Combination therapy with 3M-052 and anti-TNFR2 antibody suppressed colon cancer growth in mouse models while enhancing immune response

Immunotherapy is considered the most promising approach for achieving complete tumor clearance in cancer treatment. However, monotherapy has demonstrated limited clinical efficacy, leading to a growing consensus that combination immunotherapy—activating the immune system through multiple pathways—appears to be the optimal strategy for enhancing therapeutic outcomes. In this study, we investigated the efficacy and underlying mechanisms of the combination immunotherapy MT—comprising the TLR7/8 agonist 3M-052 and the inhibitory anti-TNFR2 antibody—in colon cancer (CRC). A CRC mouse model was established and divided into four treatment groups: the control group, the 3M-052 group, the anti-TNFR2 group, and the MT group. Tumour growth was monitored every three days. Flow cytometry was used to analyse the levels of CD8+ T cells and regulatory T cells (Tregs) in tumour tissue, as well as the differentiation of central memory T cells (Tcm) in the tumor-draining lymph nodes (TdLNs).
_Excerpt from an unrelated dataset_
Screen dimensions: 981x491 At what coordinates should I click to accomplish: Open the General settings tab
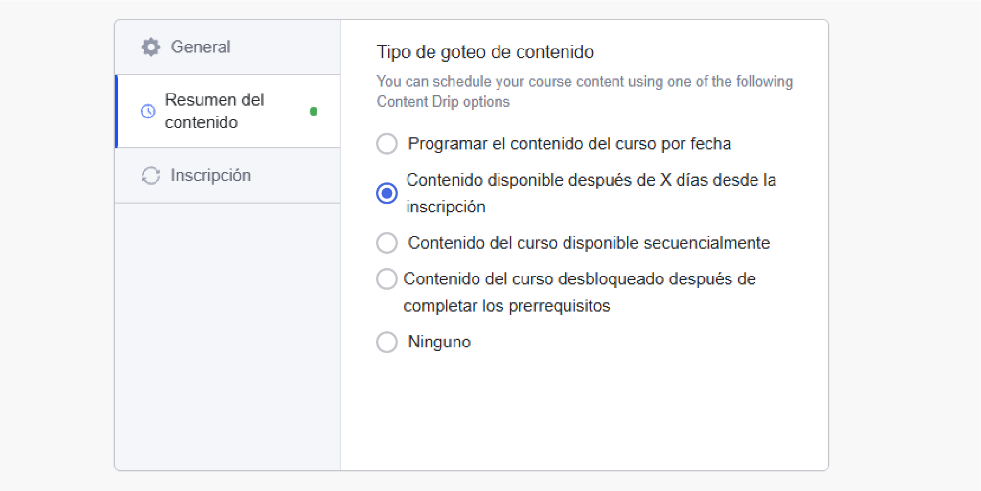pyautogui.click(x=201, y=47)
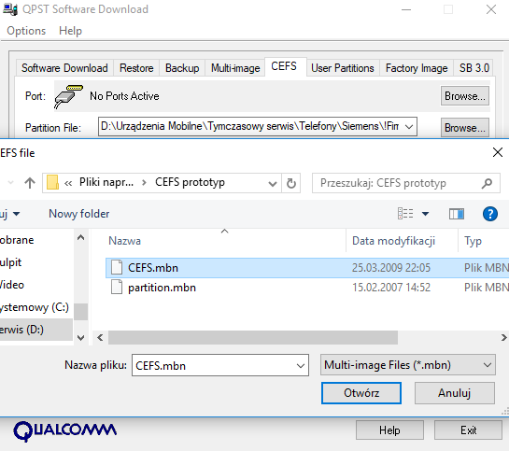Expand the Partition File path dropdown
Image resolution: width=509 pixels, height=451 pixels.
click(x=409, y=127)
The results revealed that the combination therapy MT promoted CD8+ T cell infiltration and reduced Tregs level within the tumor, effectively suppressed colon cancer growth in mice, and induced long-term syngeneic tumor control by enhancing the differentiation of Tcm in TdLNs. Compared with monotherapy, combination therapy MT demonstrated a superior capacity to induce the differentiation of central memory CD8+ and CD4+ T cells in TdLNs, an effect that appears to be primarily mediated by 3M-052. This study demonstrates that the combination of 3M-052 and the anti-TNFR2 antibody exerts a synergistic effect, effectively inhibiting CRC progression and inducing long-term immune memory. Overall, these findings support the view that MT combination therapy represents a potentially effective strategy.